Not buying private label brands, it turns out, has little to do with the product’s quality. Rather, people who reject private label do so largely on what Nenycz-Thiel calls “extrinsic product cues,” such as unattractive or cheap-looking packaging. Low prices can also hurt. Why? Shoppers may think the product doesn’t have much value. So why risk buying it only to find out it doesn’t taste good. “To reduce the level of rejection,” Nenycz-Thiel told me, “retailers need to invest in extrinsic product cues. They should improve the packaging, increase the advertising spend and pricing accordingly.”

Nenycz-Thiel has also found a big difference in consumer perception of private label vs. national brands. Even people who don’t buy a national brand are quite familiar with it through TV commercials. On the other hand, non-buyers of private labels know almost nothing about these brands.

For private labels, therefore, the trick to sell more is to get the product into the mouths of buyers. Product sampling can work. For nationals, ads are key. Advertising, Nenycz-Thiel says, “acts as a cue to retrieve brands from memory in a buying occasion. In a situation when a national brand does not advertise, we see no difference between perceptions of this brand and a private label brand of the same size.” Retailers tend to think loyalty to their store brands is high. But their viewpoint is often distorted. As Nenycz-Thiel explains, when analysts look at purchasing data on a national scale, store brands can appear small but with a high level of loyalty for their size. What analysts forget is these brands aren’t stocked in nearly as many stores as national brands. So what on paper appears to be a higher level of loyalty is actually a “penetration deficit” across all stores nationwide.

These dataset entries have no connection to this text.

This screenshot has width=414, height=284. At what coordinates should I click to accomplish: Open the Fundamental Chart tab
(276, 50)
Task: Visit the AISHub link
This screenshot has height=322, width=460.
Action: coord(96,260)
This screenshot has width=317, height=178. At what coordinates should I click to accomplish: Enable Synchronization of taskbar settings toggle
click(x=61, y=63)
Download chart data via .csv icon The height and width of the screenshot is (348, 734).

Living in Australia has been quite helpful to Nenycz-Thiel’s research.The country is an odd duck on store brands. Two chains, Coles and Woolworth’s, own the lion’s share of supermarket sales Down Under. Yet, for the longest time, private label’s share was incredibly low: just 13 per cent as of 2008, according to IBISWorld data. (By comparison, Canada’s share back then was closer to 19 per cent.) 

The situation in Australia is starting to change, however. Thanks to competition from Germany’s Aldi, which opened up in Australia a few years ago with a huge assortment of private labels, Coles and Woolworth’s have developed a whole range of private label products, including mid and premium ranges and speciality offerings, such as organics, gluten-free and diet products.The result: IBIS expects private label’s share of supermarket sales will reach 25 per cent next year and top 33 per cent by 2018. Meanwhile, Nenycz-Thiel adds, small national brands that aren’t backed by advertising are starting to disappear.

Something to think about, perhaps, whether your goal is to sell more private label brands. Or national brands.